# Page extract:
»»
America's most prominent, scrappiest atheist, Madalyn Murray O'Hair, says many people who share her belief keep it secret to avoid the blasts.
She taunts them to come "out of the closet."
Assorted governors, mayors, senators and entertainers "have confided in me that they are atheists," she says. "One day I'm going to sit down and name them. Their hair is just going to curl."
Ms. O'Hair, who 30 years ago mounted the lawsuit that got Bible reading and group prayer banned in the public schools, said she hasn't toned down her battle against religion, adding:
"I attack the Old Testament. I attack the New Testament. I attack religious ideology. Religion has done more harm than any other idea in history. It's the major enemy of mankind."
A large, white-haired woman of 72, Ms. O'Hair appeared on the Phil Donahue show a few weeks ago. It was like a reunion of old sparring partners _ the 25th anniversary of her first appearance on his first show in 1967.
"Rockets went off," he said. "Boy, oh boy, did you light up the switchboard." Donahue has had her a dozen times since then.
"I'm still feisty," she said. The sparks still crackled. She's "full of the devil" and may go to hell, a telephone caller said. A smiling Ms. O'Hair shook her head incredulously.
"This is just exactly typical, that a Christian who is committed will rave on like this," she said.
When an audience member, Robert Stamper of Rensselaer, Ind., protested that true Christians don't hate her "no matter what you say. I don't hate you. I don't even know you. Jesus Christ loves you."
She remarked, "That's insulting. I would never say to you that I love you."
Stamper asked why there were no atheist hospitals or atheist food programs for the hungry or other help as given by churches, adding, "The Lord Jesus Christ has touched and saved tens of millions of people across this whole world."
««
# Recorded data:
»»
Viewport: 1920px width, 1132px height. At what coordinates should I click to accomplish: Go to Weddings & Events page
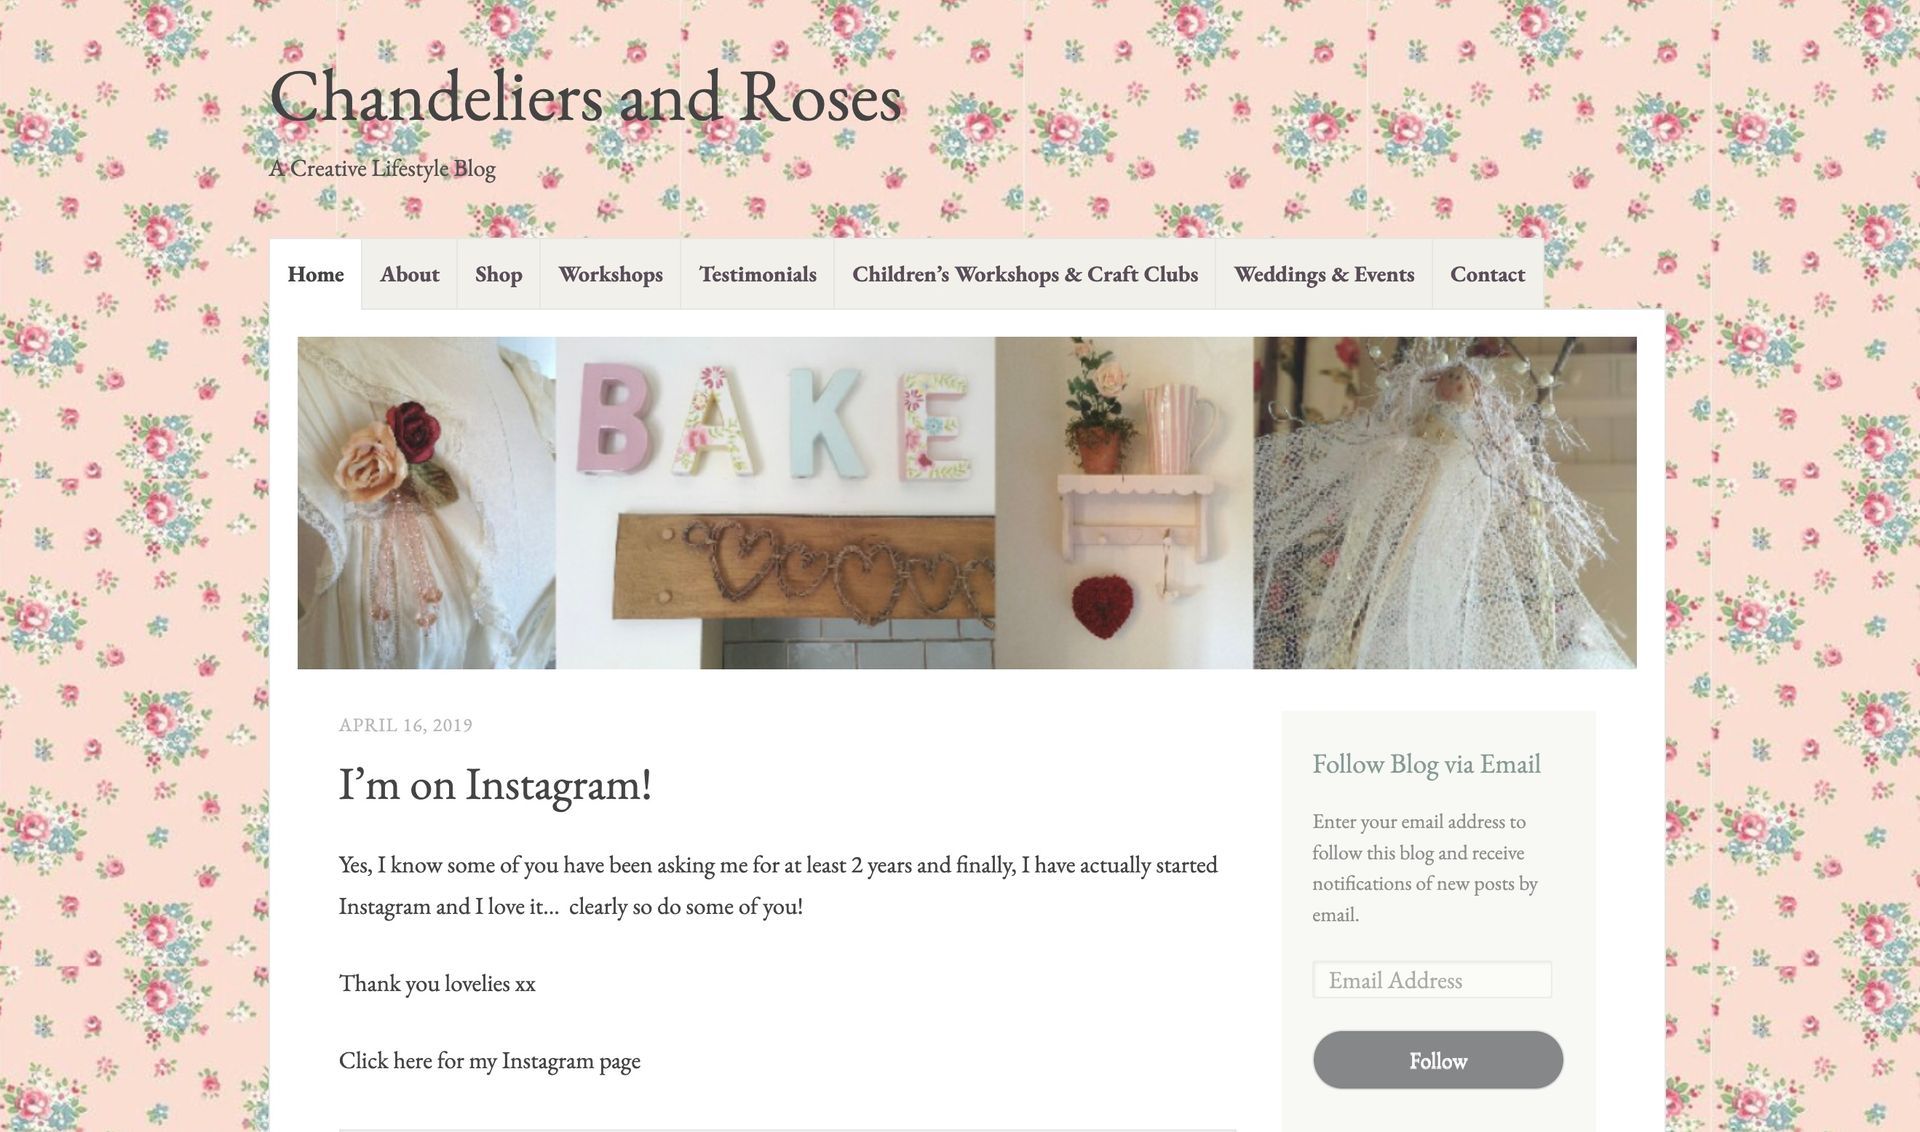[1324, 274]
««
# Actions to take:
(a) Reproduce the part of the O'Hair article starting at "A large, white-haired" and ending at "show in 1967.".
(b) Can you sum up the O'Hair article in two sentences?
(c) In what year, according to the O'Hair article, did she first appear on Phil Donahue's first show?

# Your written answers:
(a)
A large, white-haired woman of 72, Ms. O'Hair appeared on the Phil Donahue show a few weeks ago. It was like a reunion of old sparring partners _ the 25th anniversary of her first appearance on his first show in 1967.

(b) Madalyn Murray O'Hair, who 30 years ago brought the lawsuit that got Bible reading and group prayer banned in public schools, says many atheists, including some governors, mayors, senators and entertainers, keep their belief secret, and she has not toned down her battle against religion. On a Phil Donahue show marking the 25th anniversary of her first appearance, she clashed with a telephone caller and with audience member Robert Stamper, who defended Christianity.

(c) 1967